Reacts to rumors that CBS intends to sue him.
Howard Stern called a news conference in New York City Tuesday (Feb. 28) to express exasperation over what he termed “bullying” and “threatening” over the past few months by CBS, his former employer.
Sirius Satellite Radio’s marquee morning man said he was reacting to unsubstantiated reports that CBS intends to sue him, accusing CBS Corp. president/CEO Les Moonves of having a “personal vendetta” against him.
According to Stern, the yet-to-be-filed CBS lawsuit will allege that he “entered into a secret agreement with Sirius,” “entered into secret compensation,” “misused CBS airtime to promote Sirius,” “led them [CBS] into believing that I would be staying,” and that “I hurt CBS financially.”
Stern reiterated his own “public disclosure” regarding leaving CBS (formerly Infinity Broadcasting) as it appeared “in every newspaper and media outlet,” including the amount of his salary before he left the company last December. He also said that for the “past couple of years” he had been talking about leaving terrestrial for satellite.
Stern announced on October 6, 2004 that he would leave Infinity at the end of 2005 for Sirius and a five-year deal estimated to be worth $500 million.
“Les Moonves claims it was a secret,” Stern said. “How can there be a secret agreement if everybody in the world, including his own radio stations are broadcasting the deal?
“He put me on 60 Minutes, he put me on David Letterman,” Stern continued, “and Les says he didn’t know… How can that be?”
Stern also accused Moonves of not standing up to the FCC or Clear Channel and other companies that Stern said “owed” him money.
On February 25, 2004 Clear Channel Communications suspended Stern from the six stations it owned that carried him, after complaints were filed about a graphic discussion Stern aired with Paris Hilton's ex-boyfriend, Rick Salomon. On April 8, 2004 Clear Channel permanently took Stern off the air after receiving the company received a $500,000 fine from the FCC.

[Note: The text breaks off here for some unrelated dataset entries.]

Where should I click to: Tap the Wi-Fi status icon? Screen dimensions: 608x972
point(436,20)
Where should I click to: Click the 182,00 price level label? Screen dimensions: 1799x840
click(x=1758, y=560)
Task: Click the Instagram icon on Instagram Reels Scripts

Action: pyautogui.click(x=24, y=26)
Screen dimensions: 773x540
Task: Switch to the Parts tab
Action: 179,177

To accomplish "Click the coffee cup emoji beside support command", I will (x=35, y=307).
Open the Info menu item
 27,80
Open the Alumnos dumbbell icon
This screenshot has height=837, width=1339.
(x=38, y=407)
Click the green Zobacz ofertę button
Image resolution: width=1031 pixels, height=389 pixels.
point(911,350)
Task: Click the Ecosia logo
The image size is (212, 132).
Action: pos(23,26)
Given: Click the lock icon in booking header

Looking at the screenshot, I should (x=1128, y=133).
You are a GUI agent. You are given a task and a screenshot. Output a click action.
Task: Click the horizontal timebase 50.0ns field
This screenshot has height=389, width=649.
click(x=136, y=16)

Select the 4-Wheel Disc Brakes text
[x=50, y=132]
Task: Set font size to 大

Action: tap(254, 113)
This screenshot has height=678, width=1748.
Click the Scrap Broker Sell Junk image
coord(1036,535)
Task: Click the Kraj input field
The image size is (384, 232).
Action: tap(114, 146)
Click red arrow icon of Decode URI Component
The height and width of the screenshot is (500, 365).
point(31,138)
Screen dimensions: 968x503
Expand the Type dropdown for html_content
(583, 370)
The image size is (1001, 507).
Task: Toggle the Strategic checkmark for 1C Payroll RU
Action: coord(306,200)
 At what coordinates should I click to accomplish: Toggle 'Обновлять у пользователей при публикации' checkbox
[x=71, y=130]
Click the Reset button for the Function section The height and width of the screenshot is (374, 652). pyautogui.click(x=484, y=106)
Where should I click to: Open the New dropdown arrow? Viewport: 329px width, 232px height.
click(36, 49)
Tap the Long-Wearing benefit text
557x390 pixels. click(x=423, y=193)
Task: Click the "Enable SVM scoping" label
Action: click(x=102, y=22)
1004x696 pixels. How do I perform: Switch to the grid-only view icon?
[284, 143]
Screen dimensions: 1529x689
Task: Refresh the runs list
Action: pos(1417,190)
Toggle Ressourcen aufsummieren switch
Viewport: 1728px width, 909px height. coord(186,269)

In addition, Stern recounted a meeting he had with CBS Radio chairman/CEO Joel Hollander to discuss how he would handle his exit on the air.
“I don’t want you to talk about satellite radio,” Stern claimed Hollander said. After further discussion Stern said Hollander relented and only asked that he didn’t refer to Sirius by name and that they agreed Stern would call it “eh, eh, eh,” which Stern said Hollander thought was “funny.”
Stern said he recently met with Moonves and Hollander to talk about what Stern perceived as “bullying” and “threatening” tactics he perceived and the specter of a lawsuit.
“I delivered the ratings, I delivered the goods, why are you picking on me? Why didn’t you stop me if you didn’t like what I was doing” Stern said he asked the CBS executives.
Moonves reply, according to Stern: “I’m the one who kept you on the air, and I knew I could sue you afterwards.”
CBS has not filed a suit against Stern and has declined comment on speculation that it would.